The full quote is here:

“We’ve always considered public school ed our kids receive as supplemental to the ed we provide at home so we don’t go crazy about it.”

And my reply, from the comments, is this:

So many people say this. My response?

IF YOUR CHILD ISN’T IN SCHOOL FOR AN EDUCATION, WHY IS HE THERE AT ALL?

Do we really need warehouses for children so badly that we’re willing to give away 6-7 hours of a child’s life, five days a week, in order to maintain the appearance of conformity? And this is quite aside from the homework!

Here’s a radical idea: Keep your kids out of institutional school. They will have more time with their families, more time for playing with friends, more time for independent leisure activities, more time for organized activities, and more time for learning. They will be more mature and responsible and, because they will not look near-exclusively to their peers to model behavior, will be better at getting along with people from a variety of backgrounds instead of just their own age group and clique within their neighborhood school.

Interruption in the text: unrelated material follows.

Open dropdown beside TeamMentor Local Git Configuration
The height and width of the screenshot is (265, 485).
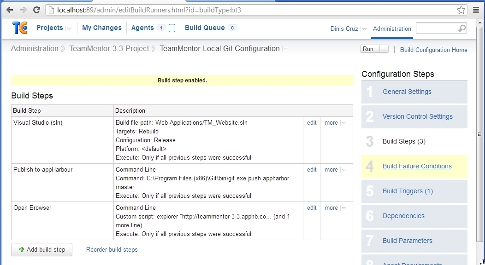point(286,49)
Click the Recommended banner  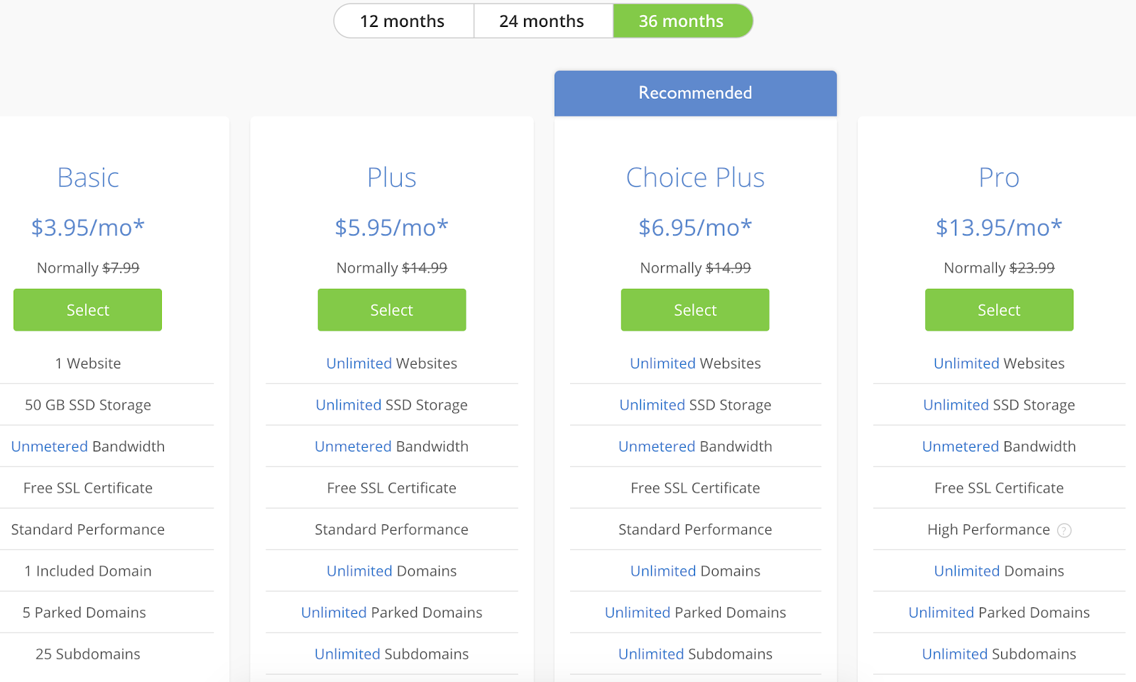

Can’t work from home or give up a salary and homeschool your kids? Then see if you can form a part-day daycare. If you make enough money, a tutor or governess is also an option. Older kids can stay home by themselves for at least part of the day.

There is no reason that a child can’t cover all of “normal” Kindergarten in two hours a day, first grade in three, and second to fourth in four. Why restrict yourself to the pitiful standards of institutional schools, though? In five and a half hours a day, my seven-year-old does the usual core courses (reading at the 7th grade level, plus spelling, grammar, handwriting, and composition; algebra 1; science and real history, not social studies) and also has time for art, violin, piano, Bible, and three languages. And competitive gymnastics outside of school. He’s a smart kid, but there are plenty of other smart kids out there who could/should be doing as well or better but can’t.

Every child should have the opportunity to succeed. I’ve seen schools try to quash that in children from the moderately mentally retarded to the profoundly gifted. It doesn’t matter where you are–the learning should meet you where you need it. Instead, schools try to make the child fit the mold. That’ll never get the results that individual education gets.